Sur ce qui pourrait être un godemichet romain
Remontons le temps, nous sommes en 1992, et des archéologues explorent le fort romain de Vindolanda, dans le nord de l’Angleterre. Vindolanda était un fort auxiliaire romain situé juste au sud du mur d’Hadrien, dans le nord de l’Angleterre, et c’est l’un des sites archéologiques les plus célèbres du pays. Parmi les nombreux vestiges trouvés sur le site, les archéologues ont également découvert l’objet en image d’entête.
Celui-ci a été trouvé à côté d’autres outils et accessoires, ainsi que des chaussures et des chutes de cuir. L’objet, qui mesure environ 16 cm, a une forme phallique assez claire, mais les archéologues l’ont d’abord considéré comme un bibelot, un porte-bonheur ou un outil destiné à la couture (les chercheurs étaient assez prudes à l’époque et la présence de chute de cuir les a amenés vers ces conclusions…).
Les objets en forme de pénis étaient très répandus dans l’Empire romain, et on pensait qu’ils portaient chance et éloignaient le mal. Les Romains avaient des effigies en forme de pénis, des amulettes en forme de pénis, et parfois, ces objets pouvaient être assez bizarres. Mais cette découverte particulière est différente.
Pour commencer, il est grandeur nature. Il n’est pas de la taille d’un bibelot ou stylisé, il est plutôt réaliste. Plus important encore, une analyse récente de l’objet montre que les deux extrémités du phallus étaient sensiblement plus lisses, ce qui indique un contact répété dans le temps. Cela a fait réfléchir les chercheurs : et si cet objet de la taille et de la forme d’un pénis était utilisé, disons, comme un pénis ? Dans une nouvelle étude, ils examinent cette possibilité, ainsi que quelques autres options.

Extraits des lignes:
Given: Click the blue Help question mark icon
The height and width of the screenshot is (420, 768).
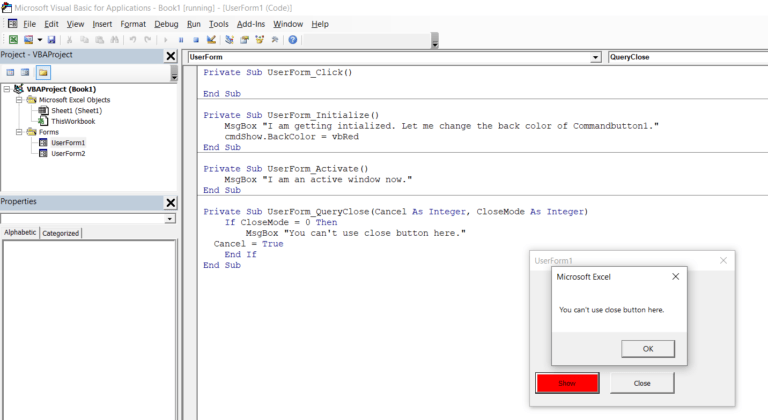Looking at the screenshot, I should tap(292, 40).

---

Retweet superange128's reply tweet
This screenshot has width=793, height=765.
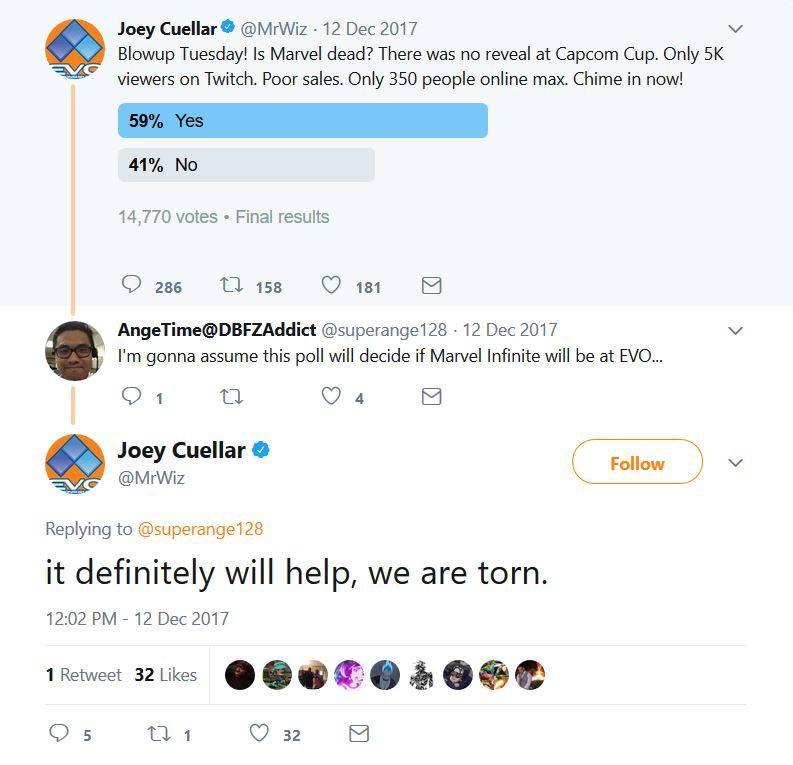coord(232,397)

Consigne:
Recopiez le passage du texte sur le godemichet romain, de "Pour commencer, il" à "quelques autres options.", en remplaçant "réaliste" par "fidèle à la réalité".

Réponse:
Pour commencer, il est grandeur nature. Il n’est pas de la taille d’un bibelot ou stylisé, il est plutôt fidèle à la réalité. Plus important encore, une analyse récente de l’objet montre que les deux extrémités du phallus étaient sensiblement plus lisses, ce qui indique un contact répété dans le temps. Cela a fait réfléchir les chercheurs : et si cet objet de la taille et de la forme d’un pénis était utilisé, disons, comme un pénis ? Dans une nouvelle étude, ils examinent cette possibilité, ainsi que quelques autres options.